(Records from a collection)
--- --- ---

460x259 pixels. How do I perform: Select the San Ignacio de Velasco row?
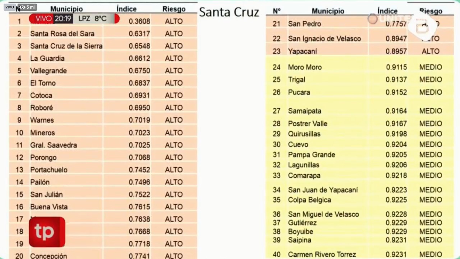point(360,38)
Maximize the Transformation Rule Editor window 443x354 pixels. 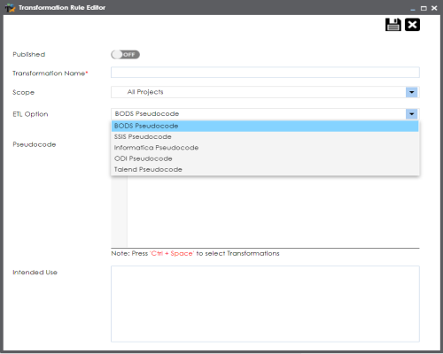pos(424,8)
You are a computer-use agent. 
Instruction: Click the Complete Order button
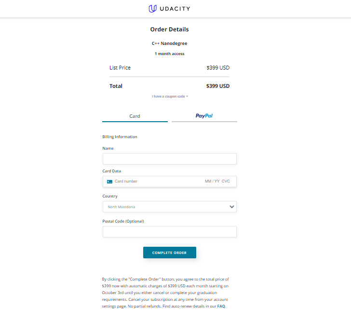click(x=170, y=253)
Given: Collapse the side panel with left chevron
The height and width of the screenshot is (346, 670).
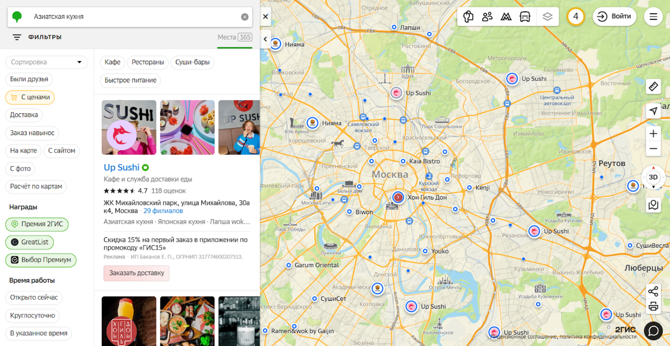Looking at the screenshot, I should 265,39.
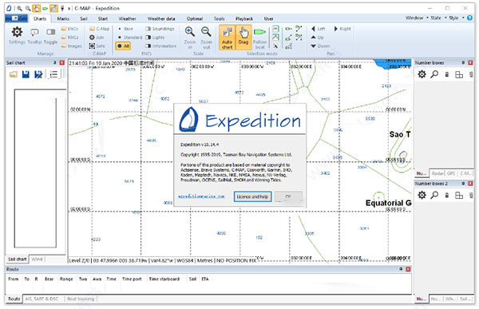
Task: Open the State dropdown
Action: [438, 18]
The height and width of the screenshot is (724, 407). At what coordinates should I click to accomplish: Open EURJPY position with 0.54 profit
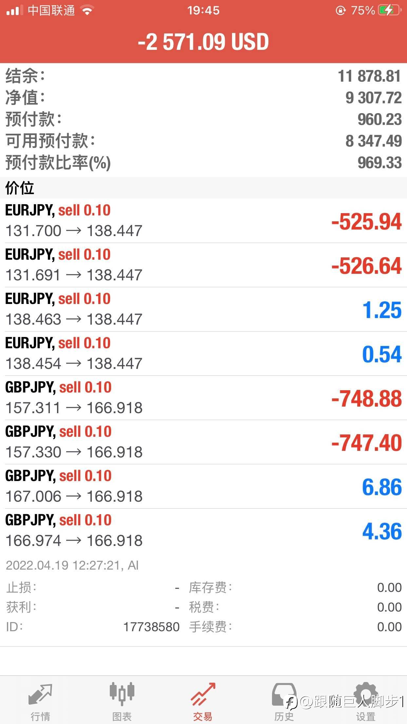tap(203, 353)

--- --- ---

- ASSIGNMENT -
Copy out only the lines beginning at the line with "Given: Collapse the" and ending at the last line of the entries. Keep them exact; drop pictures.

- THE COMPLETED TASK -
Given: Collapse the side panel with left chevron
The height and width of the screenshot is (346, 670).
Looking at the screenshot, I should 265,39.
Task: Open the State dropdown
Action: [438, 18]
The height and width of the screenshot is (724, 407). At what coordinates should I click to accomplish: Open EURJPY position with 0.54 profit
tap(203, 353)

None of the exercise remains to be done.